Task to complete
Among the records below, find each line that includes the string "computer" and copy it.

Saved data entries
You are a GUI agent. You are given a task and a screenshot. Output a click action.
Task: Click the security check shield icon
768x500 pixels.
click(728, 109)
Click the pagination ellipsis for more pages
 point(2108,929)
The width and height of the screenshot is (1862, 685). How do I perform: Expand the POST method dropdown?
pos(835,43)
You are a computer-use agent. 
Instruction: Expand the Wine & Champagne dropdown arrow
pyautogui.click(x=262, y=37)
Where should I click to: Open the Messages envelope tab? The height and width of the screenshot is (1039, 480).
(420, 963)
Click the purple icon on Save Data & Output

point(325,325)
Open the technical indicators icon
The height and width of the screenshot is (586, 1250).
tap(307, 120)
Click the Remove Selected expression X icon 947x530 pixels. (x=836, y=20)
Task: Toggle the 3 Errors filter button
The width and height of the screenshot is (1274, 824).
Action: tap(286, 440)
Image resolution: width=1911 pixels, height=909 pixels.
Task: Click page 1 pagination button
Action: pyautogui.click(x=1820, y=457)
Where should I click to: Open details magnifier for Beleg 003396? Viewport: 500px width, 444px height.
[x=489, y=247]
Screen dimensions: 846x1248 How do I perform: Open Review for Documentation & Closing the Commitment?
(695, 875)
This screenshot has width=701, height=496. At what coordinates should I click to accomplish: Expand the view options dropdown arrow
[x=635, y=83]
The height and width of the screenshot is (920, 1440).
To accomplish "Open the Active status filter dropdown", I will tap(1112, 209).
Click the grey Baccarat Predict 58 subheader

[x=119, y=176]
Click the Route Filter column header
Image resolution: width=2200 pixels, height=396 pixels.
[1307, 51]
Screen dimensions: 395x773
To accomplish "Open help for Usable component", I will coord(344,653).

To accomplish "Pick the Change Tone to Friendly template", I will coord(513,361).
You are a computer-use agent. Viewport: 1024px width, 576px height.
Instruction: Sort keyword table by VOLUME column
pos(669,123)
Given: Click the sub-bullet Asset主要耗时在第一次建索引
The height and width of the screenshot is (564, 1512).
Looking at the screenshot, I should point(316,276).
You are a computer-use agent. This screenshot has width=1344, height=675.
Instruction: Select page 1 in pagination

Answer to the exercise
You are a computer-use agent. 
You are a computer-use agent. Viewport: 1024px width, 576px height.
You are a computer-use agent. This screenshot has width=1344, height=675.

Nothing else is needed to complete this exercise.